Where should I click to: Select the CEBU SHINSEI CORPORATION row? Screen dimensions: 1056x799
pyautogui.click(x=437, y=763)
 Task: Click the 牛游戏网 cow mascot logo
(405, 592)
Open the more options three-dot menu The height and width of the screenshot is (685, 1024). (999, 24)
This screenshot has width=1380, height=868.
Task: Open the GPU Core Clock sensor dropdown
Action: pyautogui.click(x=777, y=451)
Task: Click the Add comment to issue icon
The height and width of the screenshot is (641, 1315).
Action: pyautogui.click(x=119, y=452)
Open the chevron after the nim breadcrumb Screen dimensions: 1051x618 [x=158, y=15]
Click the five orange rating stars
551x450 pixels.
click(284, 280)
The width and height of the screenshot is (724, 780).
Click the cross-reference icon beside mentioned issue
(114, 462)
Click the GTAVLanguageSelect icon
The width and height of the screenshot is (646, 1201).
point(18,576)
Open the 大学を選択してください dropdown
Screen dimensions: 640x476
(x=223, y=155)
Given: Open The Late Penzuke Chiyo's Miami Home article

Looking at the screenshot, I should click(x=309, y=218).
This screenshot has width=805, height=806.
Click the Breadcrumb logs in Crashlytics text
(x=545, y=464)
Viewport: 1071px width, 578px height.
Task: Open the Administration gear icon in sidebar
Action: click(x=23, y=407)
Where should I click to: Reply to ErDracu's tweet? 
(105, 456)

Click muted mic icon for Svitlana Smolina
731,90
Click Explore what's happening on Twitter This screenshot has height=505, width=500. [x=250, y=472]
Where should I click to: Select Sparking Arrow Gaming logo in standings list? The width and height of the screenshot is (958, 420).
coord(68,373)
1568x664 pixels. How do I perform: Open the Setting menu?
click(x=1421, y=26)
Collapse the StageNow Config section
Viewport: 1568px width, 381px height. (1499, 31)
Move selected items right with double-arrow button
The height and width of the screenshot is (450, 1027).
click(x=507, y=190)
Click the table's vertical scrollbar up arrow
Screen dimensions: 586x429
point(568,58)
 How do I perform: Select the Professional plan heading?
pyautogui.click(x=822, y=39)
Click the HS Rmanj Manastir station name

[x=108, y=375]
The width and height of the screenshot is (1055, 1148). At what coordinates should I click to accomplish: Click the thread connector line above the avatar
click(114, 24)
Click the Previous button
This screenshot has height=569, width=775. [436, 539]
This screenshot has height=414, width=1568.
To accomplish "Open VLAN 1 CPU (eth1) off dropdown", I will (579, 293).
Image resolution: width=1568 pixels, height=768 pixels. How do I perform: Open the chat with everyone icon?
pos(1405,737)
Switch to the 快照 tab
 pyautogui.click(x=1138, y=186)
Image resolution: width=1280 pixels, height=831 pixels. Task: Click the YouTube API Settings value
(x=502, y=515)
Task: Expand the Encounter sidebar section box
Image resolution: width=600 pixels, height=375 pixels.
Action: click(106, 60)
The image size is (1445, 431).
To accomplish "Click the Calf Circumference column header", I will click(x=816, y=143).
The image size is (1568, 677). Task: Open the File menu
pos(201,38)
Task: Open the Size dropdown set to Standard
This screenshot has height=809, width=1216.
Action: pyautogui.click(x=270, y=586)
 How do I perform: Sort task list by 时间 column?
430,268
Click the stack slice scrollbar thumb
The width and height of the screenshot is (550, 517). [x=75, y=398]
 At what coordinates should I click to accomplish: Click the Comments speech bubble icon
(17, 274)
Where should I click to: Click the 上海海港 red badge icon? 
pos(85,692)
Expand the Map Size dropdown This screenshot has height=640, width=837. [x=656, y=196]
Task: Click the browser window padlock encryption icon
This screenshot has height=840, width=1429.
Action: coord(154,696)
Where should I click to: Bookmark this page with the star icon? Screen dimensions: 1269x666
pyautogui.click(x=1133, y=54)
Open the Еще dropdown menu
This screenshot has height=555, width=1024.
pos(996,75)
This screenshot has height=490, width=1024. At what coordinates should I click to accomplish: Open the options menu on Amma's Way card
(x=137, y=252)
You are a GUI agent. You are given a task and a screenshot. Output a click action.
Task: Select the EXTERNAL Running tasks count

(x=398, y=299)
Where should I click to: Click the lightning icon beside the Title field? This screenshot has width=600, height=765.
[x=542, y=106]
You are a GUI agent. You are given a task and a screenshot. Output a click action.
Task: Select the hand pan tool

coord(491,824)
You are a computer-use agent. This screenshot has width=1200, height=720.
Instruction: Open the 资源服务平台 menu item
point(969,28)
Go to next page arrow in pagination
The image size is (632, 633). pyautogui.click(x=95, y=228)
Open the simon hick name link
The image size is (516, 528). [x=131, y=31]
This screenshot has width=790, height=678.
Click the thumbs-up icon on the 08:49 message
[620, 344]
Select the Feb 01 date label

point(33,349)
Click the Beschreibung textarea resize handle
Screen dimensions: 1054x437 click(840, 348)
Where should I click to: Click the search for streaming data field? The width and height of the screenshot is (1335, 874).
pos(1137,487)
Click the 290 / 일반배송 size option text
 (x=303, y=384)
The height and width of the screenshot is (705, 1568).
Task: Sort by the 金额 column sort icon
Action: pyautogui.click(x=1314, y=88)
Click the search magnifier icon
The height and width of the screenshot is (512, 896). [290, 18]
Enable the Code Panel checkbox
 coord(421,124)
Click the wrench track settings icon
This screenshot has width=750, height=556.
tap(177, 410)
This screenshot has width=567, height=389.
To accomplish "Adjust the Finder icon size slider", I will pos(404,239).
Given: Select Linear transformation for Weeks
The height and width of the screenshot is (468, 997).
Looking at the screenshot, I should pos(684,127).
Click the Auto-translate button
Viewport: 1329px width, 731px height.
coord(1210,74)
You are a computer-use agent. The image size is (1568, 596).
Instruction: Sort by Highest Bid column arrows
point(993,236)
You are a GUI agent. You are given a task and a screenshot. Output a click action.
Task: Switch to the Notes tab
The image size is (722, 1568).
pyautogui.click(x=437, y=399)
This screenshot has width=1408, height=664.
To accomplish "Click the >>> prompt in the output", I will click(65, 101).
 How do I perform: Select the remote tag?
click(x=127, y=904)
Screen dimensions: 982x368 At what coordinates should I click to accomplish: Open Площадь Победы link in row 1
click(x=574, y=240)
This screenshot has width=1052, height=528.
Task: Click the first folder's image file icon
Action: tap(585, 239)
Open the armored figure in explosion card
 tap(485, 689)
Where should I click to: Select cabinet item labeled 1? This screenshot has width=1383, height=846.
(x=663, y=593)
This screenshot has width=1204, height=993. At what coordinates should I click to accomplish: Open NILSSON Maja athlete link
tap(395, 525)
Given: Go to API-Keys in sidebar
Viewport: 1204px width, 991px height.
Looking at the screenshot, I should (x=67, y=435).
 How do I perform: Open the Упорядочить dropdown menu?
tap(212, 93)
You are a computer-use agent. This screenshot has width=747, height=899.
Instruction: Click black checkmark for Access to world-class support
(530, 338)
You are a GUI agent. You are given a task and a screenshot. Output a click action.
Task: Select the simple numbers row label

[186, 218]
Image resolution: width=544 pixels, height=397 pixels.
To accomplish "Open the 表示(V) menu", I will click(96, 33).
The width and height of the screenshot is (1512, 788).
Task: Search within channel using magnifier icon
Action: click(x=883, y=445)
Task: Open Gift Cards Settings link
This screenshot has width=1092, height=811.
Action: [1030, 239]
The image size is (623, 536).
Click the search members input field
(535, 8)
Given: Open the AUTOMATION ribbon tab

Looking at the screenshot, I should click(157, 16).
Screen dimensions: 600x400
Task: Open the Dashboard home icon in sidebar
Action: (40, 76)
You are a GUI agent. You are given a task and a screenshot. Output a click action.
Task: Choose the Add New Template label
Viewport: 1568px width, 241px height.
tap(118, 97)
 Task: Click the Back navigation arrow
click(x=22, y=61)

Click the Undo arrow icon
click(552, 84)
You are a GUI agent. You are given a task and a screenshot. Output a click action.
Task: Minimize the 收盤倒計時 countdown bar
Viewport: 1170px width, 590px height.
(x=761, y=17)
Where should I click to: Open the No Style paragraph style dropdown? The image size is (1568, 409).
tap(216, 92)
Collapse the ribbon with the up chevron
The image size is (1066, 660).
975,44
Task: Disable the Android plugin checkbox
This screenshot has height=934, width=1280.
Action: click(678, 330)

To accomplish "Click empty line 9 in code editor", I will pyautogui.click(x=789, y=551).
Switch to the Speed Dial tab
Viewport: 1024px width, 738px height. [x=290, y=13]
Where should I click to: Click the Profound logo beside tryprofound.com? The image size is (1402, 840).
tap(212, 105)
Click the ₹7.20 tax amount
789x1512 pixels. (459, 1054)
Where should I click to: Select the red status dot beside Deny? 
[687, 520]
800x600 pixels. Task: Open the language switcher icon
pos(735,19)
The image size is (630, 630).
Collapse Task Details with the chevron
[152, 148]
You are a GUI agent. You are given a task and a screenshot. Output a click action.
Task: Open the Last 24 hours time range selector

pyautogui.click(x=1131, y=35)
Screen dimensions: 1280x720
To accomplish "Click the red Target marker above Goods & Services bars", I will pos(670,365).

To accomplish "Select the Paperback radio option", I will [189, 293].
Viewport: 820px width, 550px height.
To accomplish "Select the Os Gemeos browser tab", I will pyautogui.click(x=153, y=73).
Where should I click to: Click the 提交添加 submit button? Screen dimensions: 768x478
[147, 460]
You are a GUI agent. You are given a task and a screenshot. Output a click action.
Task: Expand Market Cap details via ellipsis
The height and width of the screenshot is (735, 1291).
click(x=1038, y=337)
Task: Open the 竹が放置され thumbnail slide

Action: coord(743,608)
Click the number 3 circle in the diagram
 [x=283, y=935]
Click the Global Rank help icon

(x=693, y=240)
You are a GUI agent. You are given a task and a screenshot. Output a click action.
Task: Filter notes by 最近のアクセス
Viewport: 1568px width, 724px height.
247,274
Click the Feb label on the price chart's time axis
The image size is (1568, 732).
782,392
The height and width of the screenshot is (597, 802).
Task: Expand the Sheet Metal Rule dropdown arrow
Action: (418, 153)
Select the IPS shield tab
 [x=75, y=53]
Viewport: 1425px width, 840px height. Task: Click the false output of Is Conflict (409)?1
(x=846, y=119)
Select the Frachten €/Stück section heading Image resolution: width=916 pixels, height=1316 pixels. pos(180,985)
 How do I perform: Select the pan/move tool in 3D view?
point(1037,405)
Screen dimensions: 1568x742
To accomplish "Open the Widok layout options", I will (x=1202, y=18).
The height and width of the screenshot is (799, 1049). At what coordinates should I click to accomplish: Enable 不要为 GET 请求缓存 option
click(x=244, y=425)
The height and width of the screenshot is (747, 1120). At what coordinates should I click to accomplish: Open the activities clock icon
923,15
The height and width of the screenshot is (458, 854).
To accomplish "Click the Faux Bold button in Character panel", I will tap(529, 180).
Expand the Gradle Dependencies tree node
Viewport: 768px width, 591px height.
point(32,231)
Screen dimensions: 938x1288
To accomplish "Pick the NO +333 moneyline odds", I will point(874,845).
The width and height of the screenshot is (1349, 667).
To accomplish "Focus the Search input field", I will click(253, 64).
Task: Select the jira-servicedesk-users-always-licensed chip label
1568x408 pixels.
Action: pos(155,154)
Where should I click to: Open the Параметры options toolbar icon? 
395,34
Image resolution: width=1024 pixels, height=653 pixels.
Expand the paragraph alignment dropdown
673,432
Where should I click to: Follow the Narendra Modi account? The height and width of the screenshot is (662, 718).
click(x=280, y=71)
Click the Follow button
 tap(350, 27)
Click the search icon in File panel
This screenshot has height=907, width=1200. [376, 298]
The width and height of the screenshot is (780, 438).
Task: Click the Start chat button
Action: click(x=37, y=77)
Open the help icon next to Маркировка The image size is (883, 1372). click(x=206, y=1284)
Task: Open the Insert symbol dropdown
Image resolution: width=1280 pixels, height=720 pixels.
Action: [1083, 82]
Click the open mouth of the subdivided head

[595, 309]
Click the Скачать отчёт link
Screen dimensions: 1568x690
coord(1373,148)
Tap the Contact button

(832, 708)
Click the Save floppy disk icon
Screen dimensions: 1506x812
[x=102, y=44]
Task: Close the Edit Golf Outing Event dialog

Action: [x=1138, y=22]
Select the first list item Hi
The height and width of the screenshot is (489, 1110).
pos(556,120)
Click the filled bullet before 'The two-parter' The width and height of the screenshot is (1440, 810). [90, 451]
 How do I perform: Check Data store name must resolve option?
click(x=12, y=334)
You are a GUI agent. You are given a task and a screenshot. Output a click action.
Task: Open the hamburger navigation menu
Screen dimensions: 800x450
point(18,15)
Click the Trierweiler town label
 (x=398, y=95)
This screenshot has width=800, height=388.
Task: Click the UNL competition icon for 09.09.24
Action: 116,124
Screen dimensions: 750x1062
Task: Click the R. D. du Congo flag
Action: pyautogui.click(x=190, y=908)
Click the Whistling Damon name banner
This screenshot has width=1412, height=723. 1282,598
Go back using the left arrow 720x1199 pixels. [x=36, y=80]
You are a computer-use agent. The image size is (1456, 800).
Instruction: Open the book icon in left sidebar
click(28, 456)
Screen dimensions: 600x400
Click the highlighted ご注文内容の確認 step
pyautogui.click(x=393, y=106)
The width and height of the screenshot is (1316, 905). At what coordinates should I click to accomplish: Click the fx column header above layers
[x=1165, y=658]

Task instructions ::
Look over the listing. Pull out every line with the string "computer" in it.

Task solution ::
You are a computer-use agent. This screenshot has width=1200, height=720.
You are a computer-use agent. The image size is (1568, 596).
You are a computer-use agent. This screenshot has width=747, height=899.
You are a computer-use agent. The image size is (1456, 800).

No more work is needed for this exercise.